Rund 100 schützenswerte Gebäude werden jährlich in Luxemburg abgerissen und müssen Neubauten weichen. Zeit, umzudenken?
Fotos: Philippe Reuter
Als die „Gëlle Fra“ 2010 anlässlich der Weltausstellung nach Shanghai reiste, herrschte helle Aufregung im Land. Das nationale Wahrzeichen wurde von heute auf morgen entfernt, wenn auch nur für ein paar Monate. Doch die „Gëlle Fra“ gehört nach Luxemburg wie der Eifelturm nach Paris. Im Gegensatz dazu provoziert das endgültige Verschwinden bauhistorischen Erbes in Luxemburg selten Reaktionen. Rund 100 schützenswerte Gebäude werden nach Angaben von Denkmalschutzvereinigungen jährlich abgerissen, ohne dass dies größere Empörung auslöst.
Der Wohnungsmangel, das knappe Bauland oder schlicht „moderne Erfordernisse“ werden meist als Begründungen genannt, wenn der Bagger anrückt und Gebäude von historischem Wert dem Erdboden gleichgemacht werden. An ihrer Stelle entstehen dann protzige Großprojekte oder funktionale Mehrfamilienhäuser, die einer Betonlandschaft gleichen – wie an der Peripherie Schifflingens oder Differdingens.
Im letzten Jahr hatten Luxemburger Denkmalschutzorganisationen vor der Chamber protestiert und dort symbolisch eine Mahnwache abgehalten. Auf Bannern am Boden zeigten sie Fotografien von zerstörten historischen Bauten der vergangenen Jahre: ein alter Bauernhof in Colpach, eine Kirche in Differdingen, ein Ensemble von Jugendstil-Villen in der hauptstädtischen rue Glesener, eine Reihe von Belle-Epoque-Häusern in der rue Michel Rodange. Nur in Einzelfällen kommt es anders, so wie beim Rosenzüchterhaus „Bourg-Gemen“ auf dem Limpertsberg, das gerettet werden konnte. Sechs Jahre lang lieferten sich dafür die Limpertsberger Geschichtsfreunde und eine Handvoll engagierter Bürger sowie zwei sozialistische Gemeinde-Abgeordnete ein Gefecht mit dem Schöffenrat und der Bürgermeisterin der Hauptstadt.

Arbeitsauftrag 1:
Wie viele Jahre dauerte laut Dokumenttext der Einsatz zur Rettung des Rosenzüchterhauses „Bourg-Gemen“ auf dem Limpertsberg?
Arbeitsauftrag 2:
Übernimm aus dem Dokumenttext wortgetreu die Passage, die mit „Rund 100 schützenswerte Gebäude werden jährlich“ beginnt und sich bis einschließlich „größere Empörung auslöst.“ fortsetzt.

(Gespeicherte Einträge)
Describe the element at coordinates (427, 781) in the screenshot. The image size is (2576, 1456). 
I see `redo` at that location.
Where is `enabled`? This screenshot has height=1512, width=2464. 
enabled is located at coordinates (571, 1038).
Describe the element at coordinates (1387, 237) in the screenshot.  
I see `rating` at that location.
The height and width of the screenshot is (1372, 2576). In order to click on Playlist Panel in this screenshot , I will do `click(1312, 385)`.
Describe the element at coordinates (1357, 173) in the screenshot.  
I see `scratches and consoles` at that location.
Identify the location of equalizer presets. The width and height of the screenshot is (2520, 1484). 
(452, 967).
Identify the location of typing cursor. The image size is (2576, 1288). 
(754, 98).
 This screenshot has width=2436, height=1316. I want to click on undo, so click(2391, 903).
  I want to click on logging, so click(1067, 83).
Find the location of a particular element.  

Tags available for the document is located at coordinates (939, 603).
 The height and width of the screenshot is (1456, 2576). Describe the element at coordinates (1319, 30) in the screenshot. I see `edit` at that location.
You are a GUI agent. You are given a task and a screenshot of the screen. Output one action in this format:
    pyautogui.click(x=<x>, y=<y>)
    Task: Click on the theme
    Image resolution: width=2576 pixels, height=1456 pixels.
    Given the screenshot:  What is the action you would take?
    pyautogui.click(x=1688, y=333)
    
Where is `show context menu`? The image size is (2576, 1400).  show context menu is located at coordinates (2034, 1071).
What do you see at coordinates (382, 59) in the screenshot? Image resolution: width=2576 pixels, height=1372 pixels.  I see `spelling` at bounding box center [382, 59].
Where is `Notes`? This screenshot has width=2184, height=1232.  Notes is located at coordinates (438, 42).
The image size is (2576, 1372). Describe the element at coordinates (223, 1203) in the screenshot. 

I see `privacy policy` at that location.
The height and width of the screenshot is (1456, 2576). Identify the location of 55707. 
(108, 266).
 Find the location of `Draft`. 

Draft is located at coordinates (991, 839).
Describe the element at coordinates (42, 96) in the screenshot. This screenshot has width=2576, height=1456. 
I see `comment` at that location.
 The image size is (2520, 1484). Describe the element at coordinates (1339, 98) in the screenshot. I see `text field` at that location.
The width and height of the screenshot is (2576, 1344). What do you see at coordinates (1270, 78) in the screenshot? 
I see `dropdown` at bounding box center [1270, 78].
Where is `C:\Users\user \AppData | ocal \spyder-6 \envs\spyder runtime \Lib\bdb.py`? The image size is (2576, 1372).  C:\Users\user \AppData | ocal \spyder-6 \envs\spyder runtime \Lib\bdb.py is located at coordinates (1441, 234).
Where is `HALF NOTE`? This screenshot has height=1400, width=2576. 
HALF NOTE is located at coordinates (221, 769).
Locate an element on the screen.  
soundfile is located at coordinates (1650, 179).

Ergebnis 1:
Sechs Jahre.

Ergebnis 2:
Rund 100 schützenswerte Gebäude werden jährlich in Luxemburg abgerissen und müssen Neubauten weichen. Zeit, umzudenken?
Fotos: Philippe Reuter
Als die „Gëlle Fra“ 2010 anlässlich der Weltausstellung nach Shanghai reiste, herrschte helle Aufregung im Land. Das nationale Wahrzeichen wurde von heute auf morgen entfernt, wenn auch nur für ein paar Monate. Doch die „Gëlle Fra“ gehört nach Luxemburg wie der Eifelturm nach Paris. Im Gegensatz dazu provoziert das endgültige Verschwinden bauhistorischen Erbes in Luxemburg selten Reaktionen. Rund 100 schützenswerte Gebäude werden nach Angaben von Denkmalschutzvereinigungen jährlich abgerissen, ohne dass dies größere Empörung auslöst.